In addition to being part of easylaughs, I am an absolute and unapologetic music nerd. I love music, it feeds my soul. I may be in my thirties, but I've managed to avoid the cliché opinion that all of the best music ever made happened to be made during my late teenage years. I have written for music magazines such as All Things Loud, Drowned In Sound, Clash, and Scenestr, and since moving to the Netherlands have become an occasional curator for KINK.
Every week scores or releases for genre-splicing artists are released. As the entry point for recording gets lower and cheaper all of the time, voices and styles are able to realise more and more ambitious ideas. If you're not finding amazing new music, that's on you, and maybe some of these tracks will convince you otherwise. Here we go, in reverse order, from 10 to 1.
10. Vadou Game - Zorromi
Genuinely could not stop listening to this album from the moment I heard this song. Absolutely cannot get enough of the afrofunk style splicing, and Peter Solo's wild variation in vocal delivery just takes it to another level. I started an easylaughs warm-up once doing a diamond dance to this song and just couldn't bring myself to stop it short.
9. SPIRIT OF THE BEEHIVE - THE SERVER IS IMMERSED
It took me a while to get through the intensity of ideas on ENTERTAINMENT, DEATH from Spirit of the Beehive, but right from the start THE SERVER IS IMMERSED stuck out as a highlight. It's lo-fi electro-psych invokes an unsettling vibe that feels like you're idley flicking through late-night TV channels as a figure watches you from the window. Powerful stuff.
8. LUMP - Animal
I've had a soft spot for Laura Marling's music for years, but it's with this collaboration with Mike Lindsay under the name "LUMP" that she sounds more vital than ever. Stripped of the usual complexity of her music, the main synth line that underpins the song is enough to bring you back to this song time and time again. If you like this one, I recommend checking out the whole album.
7. Self Esteem - I Do This All The Time
This song has been so popular in the UK in the last few months to the point of over-saturation, but the benefit of living in The Netherlands means that to me it still feels as powerful as when I first heard it. Rebecca Lucy Taylor is a feminist icon, and her last two albums have been absolute masterpieces in honest self-expression and just happen to be absolute bangers too.
6. Cheekface - "Listen To Your Heart." "No."
What can I say, I've got a soft spot for slacker indie rock. Yes, I like Pavement, and now, yes I like Cheekface. The acerbic simplicity of this just does it for me, and the more attention drawn to frontman Greg Katz's lyrics the better in my opinion. It's not on this song, but the line "And is con man really short for condiment man?" is by far my favourite lyric I've heard in years.

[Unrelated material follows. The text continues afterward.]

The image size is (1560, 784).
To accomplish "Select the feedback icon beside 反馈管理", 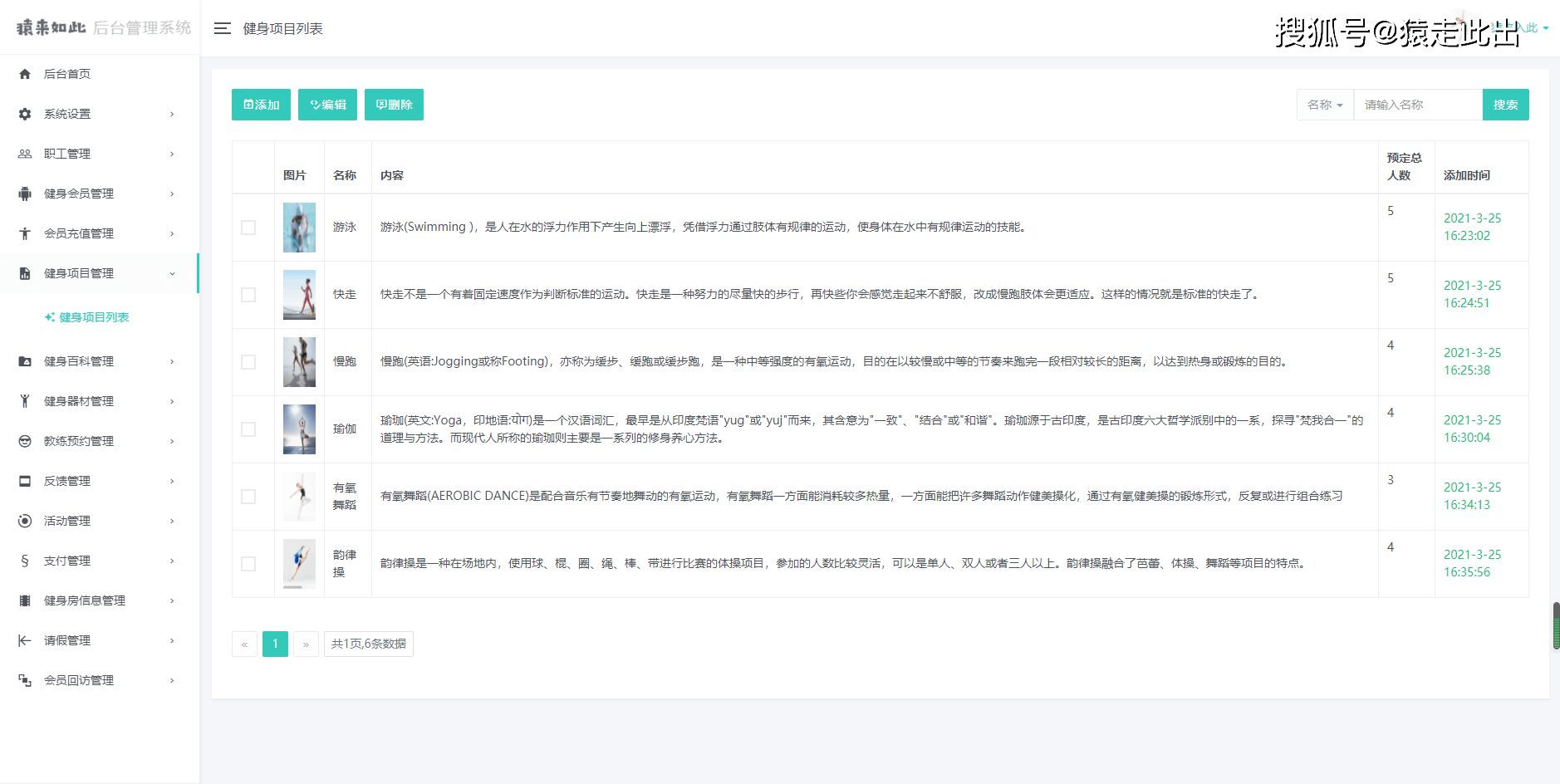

5. Benny The Butcher - Flood The Block
I am neither a boxer nor a wrestler, but if my life had taken a different path where this were the case, then this would absolutely be my walk on music. Sorry Ghostface, I know you've held that spot for years, almost pipped by Run The Jewels but not quite, but that moment that this song kicks in is pure gold. It's only two minutes long because it doesn't need to be any longer. Want more? Play it again.
4. Jazmine Sullivan - Put It Down
I couldn't get over this EP when it came out at the start of the year. Every single song is absolutely choice. It's got more than its share of skits, but deserves every one to make space for the sheer volume of classics on there. I've chosen this one because it feels a little dirtier than the rest, but pick any song off this EP and prepare yourself for something amazing.
3. John Grant - Rhetorical Figure
I love how wilfully weird John Grant gets at times, and when this little slice of Devo popped up on his latest album, I couldn't stop doing ridiculous dances to it. On one drunken evening I tried to convince my fiance to come up with a choreographed dance routine with it. It was going well until we started to feel a bit sick from it all. If you have a soft-spot for cheesy 80s synth pop, then look no further than this one and join me in my quest for the perfect choreography.
2. Wolf Alice - Delicious Things
I'd always had Wolf Alice down as one of those "they're alright" bands with a few good songs here and there, but nothing too exciting. Then they released the album Blue Weekend this year and I take it all back. It has ambition on a Fleetwood Mac - Rumours scale, and has so many highs it's hard to keep track. This is only the second track on the album with a choral vocal performance that transcends space and time. The anthemic way it ebbs and flows is masterful, I still cannot believe this is the same band. Good for them.
1. Genesis Owusu - Waitin' on Ya
I'd never heard of Genesis Owusu before this year, and now Spotify informs me he's my most played artist of the year. The best thing about the Australian's debut album isn't how perfect it is, it's about how many risks it takes. It's exciting to hear an artist trying out so many different styles, throwing different things out there and so many of them landing perfectly. This isn't one of the singles, but it's a personal favourite with an addictive groove that you could sit with for hours. Just amazing.